I/ PAR LA SUITE,  LE DEPLACEMENT  NATUREL
L’arabisation quasi-intégrale de l’Ecole à partir des années 70 a
produit une masse de lecteurs, instruit en arabe (pour la plupart,
seulement) âgés de trente-trente cinq ans au plus au milieu des années
2000,  et masse qui forme le gros du lectorat des grands quotidiens de
langue arabe…..accompagné par de plus jeunes qui font la fortune des
journaux populaires (et bien souvent à scandales)  et sportifs (qui
ont fleuri). Le lectorat francophone , pour sa part , formé de
quinquagénaires et plus, a « pris  de la bouteille » et s’est rétréci
comme une « peau de chagrin », avec pour seuls renouvellements ou
apports nouveaux quelques lecteurs arabisants soucieux de s’ouvrir sur
« l’autre » ou voulant améliorer leur connaissance de la langue
française (encore dominante dans la sphère économique , industriel et
scientifique)….et, depuis quelques années, avec la révolution des TIC
(internet entre autres) l’arrivée, sur le marché des lecteurs, de jeunes
 portés sur les langues étrangères et peu soucieux de considérations
idéologiques ou nationalistes.
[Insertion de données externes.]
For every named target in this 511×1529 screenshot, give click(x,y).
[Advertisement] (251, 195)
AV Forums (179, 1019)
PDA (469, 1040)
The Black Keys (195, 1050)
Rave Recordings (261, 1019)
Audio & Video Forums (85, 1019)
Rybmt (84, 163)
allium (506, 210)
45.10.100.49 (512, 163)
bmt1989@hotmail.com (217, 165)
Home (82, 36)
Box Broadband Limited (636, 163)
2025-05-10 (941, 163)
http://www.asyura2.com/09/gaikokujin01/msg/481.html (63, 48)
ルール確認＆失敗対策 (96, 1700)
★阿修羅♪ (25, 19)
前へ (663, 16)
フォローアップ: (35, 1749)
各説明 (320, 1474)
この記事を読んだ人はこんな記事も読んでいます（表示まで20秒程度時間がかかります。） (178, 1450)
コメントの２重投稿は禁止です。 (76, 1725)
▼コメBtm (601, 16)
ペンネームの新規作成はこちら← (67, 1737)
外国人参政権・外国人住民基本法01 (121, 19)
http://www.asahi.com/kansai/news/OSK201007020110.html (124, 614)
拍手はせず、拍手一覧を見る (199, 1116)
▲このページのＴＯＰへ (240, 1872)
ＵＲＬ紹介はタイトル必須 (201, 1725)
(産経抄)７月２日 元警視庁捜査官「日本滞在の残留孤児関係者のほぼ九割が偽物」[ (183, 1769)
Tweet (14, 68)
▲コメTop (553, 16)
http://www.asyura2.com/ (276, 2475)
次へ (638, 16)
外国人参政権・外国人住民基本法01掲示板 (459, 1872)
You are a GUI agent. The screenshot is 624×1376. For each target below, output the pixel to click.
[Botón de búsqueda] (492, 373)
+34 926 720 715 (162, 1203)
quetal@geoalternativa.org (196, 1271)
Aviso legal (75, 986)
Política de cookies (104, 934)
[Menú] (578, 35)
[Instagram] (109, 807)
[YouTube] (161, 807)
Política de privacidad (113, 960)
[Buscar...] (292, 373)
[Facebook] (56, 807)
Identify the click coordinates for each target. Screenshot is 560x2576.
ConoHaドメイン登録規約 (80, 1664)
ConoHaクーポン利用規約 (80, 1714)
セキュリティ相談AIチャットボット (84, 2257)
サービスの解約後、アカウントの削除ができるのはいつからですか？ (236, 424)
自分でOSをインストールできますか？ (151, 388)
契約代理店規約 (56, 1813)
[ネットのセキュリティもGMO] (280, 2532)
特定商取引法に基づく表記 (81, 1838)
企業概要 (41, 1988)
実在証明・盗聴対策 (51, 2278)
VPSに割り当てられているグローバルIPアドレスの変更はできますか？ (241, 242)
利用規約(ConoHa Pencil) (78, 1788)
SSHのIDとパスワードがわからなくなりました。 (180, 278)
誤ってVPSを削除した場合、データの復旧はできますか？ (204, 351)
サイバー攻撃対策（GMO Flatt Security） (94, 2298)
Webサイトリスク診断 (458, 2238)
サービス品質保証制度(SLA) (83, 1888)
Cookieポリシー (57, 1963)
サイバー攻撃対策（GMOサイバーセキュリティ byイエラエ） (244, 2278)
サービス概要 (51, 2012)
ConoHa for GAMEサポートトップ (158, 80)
Mais, tout cela ne fait pas des
évolutions rapides et conséquentes . La stagnation du lectorat des
quotidiens francophones est patente. Les lecteurs se « serrent  » de
plus en plus  autour de quelques titres-phares (une dizaine de
quotidiens …et , aussi, de quelques périodiques spécialisés (femmes,
économie , technologies de la communication, automobiles…) , sinon
bien moins, tout particulièrement dans les (grands) centres urbains
et autour des pôles humains économiques, industriels, scientifiques :
El Watan, Le Quotidien d’Oran, Liberté, Le Soir d’Algérie,
L’Expression, El Moudjahid, Horizons, Algérie News….. ).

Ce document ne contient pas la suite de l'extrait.